It validates Rogers’ work during his thirty plus years on Mister Rogers’ Neighborhood, revealing him as more than just a kind and gentle host of a children’s TV show. His mission had a far deeper purpose.

And it delivers his ongoing message to today’s society, which is in desperate need to hear it and learn from it.

Fred Rogers, of course, was popularly known as Mister Rogers because of his time hosting Mister Rogers’ Neighborhood, the iconic PBS children’s television show which ran from 1968-2001. WON’T YOU BE MY NEIGHBOR? chronicles how that show began and follows Rogers on his lifelong mission to connect with and care for young children.

Rogers went to school to become a minister but was both so intrigued by the new medium of television and disgusted by it in that it provided little to no proper programming for children, that he decided to put his ministry plans on hold and start his own TV show for kids. That show eventually became Mister Rogers’ Neighborhood. And Rogers eventually became an ordained minister. Although he did not wear a collar, he would work as a minister his whole life, reaching out to children, spreading his message of love and acceptance during every episode of his show.

It wasn’t quite known how effectively Rogers was connecting to children until one day early on when WGBH in Boston invited Rogers to make a live appearance, and the line of children waiting to see him stretched outside around the building for blocks. From that time forward, Rogers became a mainstay on Children’s Public Television.

It almost didn’t happen, as the Nixon administration planned to dramatically cut funding for public television, and in one of the film’s more dramatic moments, we see Rogers testifying before Congress, where his powerful statement actually earns them the funding right there on the spot.

The movie also chronicles how bold Rogers was, as he was not afraid to cover controversial topics. He saw it as his mission to reach children and be there as the person who could explain these confusing and potentially upsetting things to them.
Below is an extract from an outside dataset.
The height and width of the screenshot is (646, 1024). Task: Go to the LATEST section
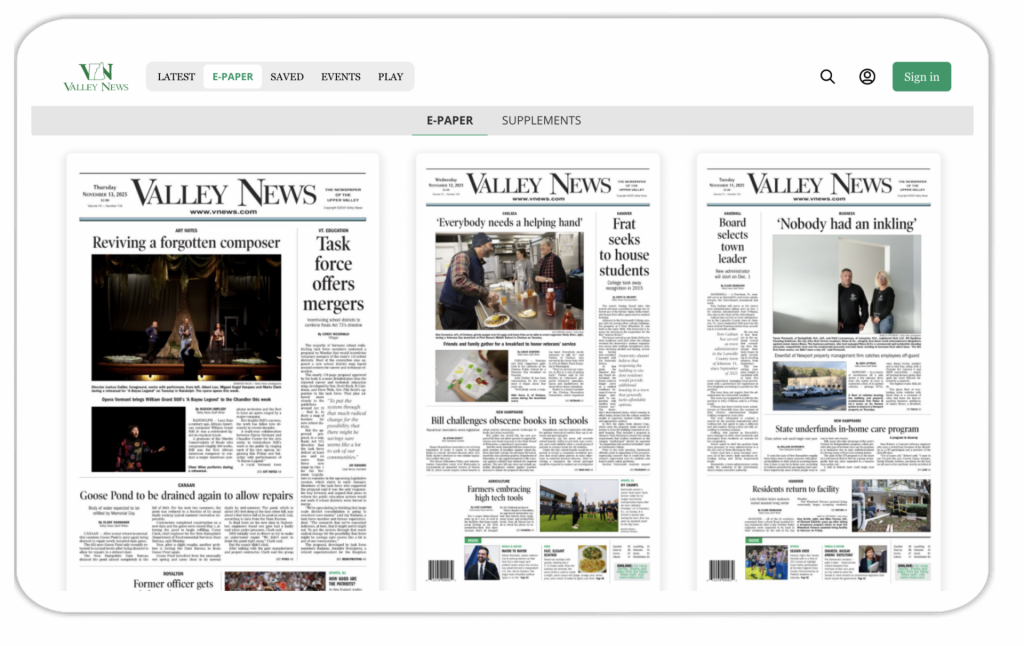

The film shows clips from episodes on assassination following the Robert Kennedy assassination, on disasters after the Challenger explosion, and on divorce and death.

And with a regular character who was black, Mister Rogers’ Neighborhood also consistently delivered a message on positive race relations.

But this was just a small part of what Mister Rogers’ Neighborhood was all about. Rogers saw it as his mission to be an advocate for children and for his show to be that safe place where they could learn about life, and where they could be heard. Rogers speaks of the importance of listening, and also of quiet, and we see many of the quiet peaceful moments of his show juxtaposed with the loud, insane moments of other children’s’ shows and cartoons. As one interviewee said, “there were plenty of quiet moments on the show but no empty ones.”

And that’s one of the things that this documentary does the best. It makes clear that Rogers had a mission and a purpose, and that during the years his show ran, the mission was successful.

Yet the film shows Rogers lamenting near the end of his life that he feared that people still didn’t get his show and what he was all about, that he was seen as just an oddball Pollyanna character who talked slowly to children.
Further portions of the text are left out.